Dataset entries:

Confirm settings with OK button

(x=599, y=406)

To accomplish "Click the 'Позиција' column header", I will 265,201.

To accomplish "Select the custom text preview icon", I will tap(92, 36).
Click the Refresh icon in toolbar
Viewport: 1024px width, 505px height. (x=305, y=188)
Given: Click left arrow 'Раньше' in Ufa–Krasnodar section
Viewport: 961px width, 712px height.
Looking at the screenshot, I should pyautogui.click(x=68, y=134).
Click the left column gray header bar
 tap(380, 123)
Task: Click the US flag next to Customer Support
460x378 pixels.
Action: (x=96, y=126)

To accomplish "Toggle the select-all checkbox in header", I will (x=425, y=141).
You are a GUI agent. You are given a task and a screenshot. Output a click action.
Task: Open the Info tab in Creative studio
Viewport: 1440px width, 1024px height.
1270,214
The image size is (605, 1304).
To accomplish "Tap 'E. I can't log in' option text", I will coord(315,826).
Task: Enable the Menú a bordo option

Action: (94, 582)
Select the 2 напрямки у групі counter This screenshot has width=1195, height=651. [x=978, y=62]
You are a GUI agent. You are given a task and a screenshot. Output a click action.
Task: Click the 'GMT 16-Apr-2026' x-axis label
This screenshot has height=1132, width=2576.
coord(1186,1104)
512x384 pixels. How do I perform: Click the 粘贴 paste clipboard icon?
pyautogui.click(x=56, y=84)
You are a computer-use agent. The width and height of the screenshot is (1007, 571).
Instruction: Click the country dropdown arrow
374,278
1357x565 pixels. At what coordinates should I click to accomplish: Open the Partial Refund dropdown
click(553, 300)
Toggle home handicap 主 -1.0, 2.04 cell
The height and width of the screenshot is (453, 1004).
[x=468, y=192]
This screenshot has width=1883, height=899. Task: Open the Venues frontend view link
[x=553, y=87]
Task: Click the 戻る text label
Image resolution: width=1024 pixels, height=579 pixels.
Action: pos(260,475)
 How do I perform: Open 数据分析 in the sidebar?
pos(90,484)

WORK TASK: Nothing but the lines from the one holding "Task: Click the 'GMT" to the end of the entries should be returned, each exactly as it stands.

WRITTEN RESPONSE:
Task: Click the 'GMT 16-Apr-2026' x-axis label
This screenshot has height=1132, width=2576.
coord(1186,1104)
512x384 pixels. How do I perform: Click the 粘贴 paste clipboard icon?
pyautogui.click(x=56, y=84)
You are a computer-use agent. The width and height of the screenshot is (1007, 571).
Instruction: Click the country dropdown arrow
374,278
1357x565 pixels. At what coordinates should I click to accomplish: Open the Partial Refund dropdown
click(553, 300)
Toggle home handicap 主 -1.0, 2.04 cell
The height and width of the screenshot is (453, 1004).
[x=468, y=192]
This screenshot has width=1883, height=899. Task: Open the Venues frontend view link
[x=553, y=87]
Task: Click the 戻る text label
Image resolution: width=1024 pixels, height=579 pixels.
Action: pos(260,475)
 How do I perform: Open 数据分析 in the sidebar?
pos(90,484)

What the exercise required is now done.